Alors que le ministère du travail vient de lancer une concertation avec les partenaires sociaux sur la “régulation du financement des centres de formation pour apprentis”, l’Igas propose, dans un rapport mis en ligne le 21 novembre, deux scénarios pour le financement de ces établissements ; le système actuel étant “intrinsèquement inflationniste”. Le premier vise à permettre aux branches professionnelles de moduler les niveaux de prise en charge à la hausse comme à la baisse dans le respect d’un cadrage financier fixé par l’État, en fonction du type de formation poursuivie.
Le second propose de fixer un niveau de prise en charge socle déterminé par l’État de chacune des 3 800 certifications actuellement utilisées en fonction de ses priorités, complété par des contributions conventionnelles des branches. Avec, par exemple, un soutien renforcé pour certains niveaux de qualification ou secteurs/ enjeux considérés cruciaux (transition écologique, transformation métiers peu attractifs à forte utilité sociale…).
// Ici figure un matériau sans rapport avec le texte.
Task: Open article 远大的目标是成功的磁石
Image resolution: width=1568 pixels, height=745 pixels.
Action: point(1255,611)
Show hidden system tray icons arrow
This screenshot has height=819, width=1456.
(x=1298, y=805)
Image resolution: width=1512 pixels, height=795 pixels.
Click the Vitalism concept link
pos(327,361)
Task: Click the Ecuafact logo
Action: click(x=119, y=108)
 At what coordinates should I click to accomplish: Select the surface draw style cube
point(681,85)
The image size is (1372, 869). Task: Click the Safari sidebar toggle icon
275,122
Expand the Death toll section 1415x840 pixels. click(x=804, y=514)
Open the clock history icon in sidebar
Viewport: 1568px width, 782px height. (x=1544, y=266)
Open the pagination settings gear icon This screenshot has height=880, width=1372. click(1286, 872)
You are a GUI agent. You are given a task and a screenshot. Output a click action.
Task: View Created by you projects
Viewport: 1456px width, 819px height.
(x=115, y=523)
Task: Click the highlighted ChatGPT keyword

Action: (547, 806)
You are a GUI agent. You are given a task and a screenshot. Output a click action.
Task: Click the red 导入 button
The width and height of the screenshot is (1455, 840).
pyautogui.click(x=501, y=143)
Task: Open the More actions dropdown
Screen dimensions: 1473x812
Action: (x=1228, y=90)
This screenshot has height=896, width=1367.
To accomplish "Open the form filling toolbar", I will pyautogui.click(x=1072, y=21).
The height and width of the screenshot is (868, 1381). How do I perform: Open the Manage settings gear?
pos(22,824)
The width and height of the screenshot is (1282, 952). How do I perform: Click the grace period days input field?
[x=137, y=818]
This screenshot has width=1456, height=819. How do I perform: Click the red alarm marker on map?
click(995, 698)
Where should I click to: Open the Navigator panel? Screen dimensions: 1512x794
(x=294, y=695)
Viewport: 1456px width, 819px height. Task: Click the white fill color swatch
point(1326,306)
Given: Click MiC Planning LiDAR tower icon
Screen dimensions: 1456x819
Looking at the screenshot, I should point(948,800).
Au-delà, l’Igas insiste sur la prise en compte de la qualité des formations, en préconisant des financements complémentaires afin d’inciter les établissements à se rallier à cet objectif. Seraient pris en compte les taux d’insertion dans l’emploi, de poursuite d’études ainsi que des questionnaires de satisfaction définis au niveau national auprès des apprentis et de leurs employeurs.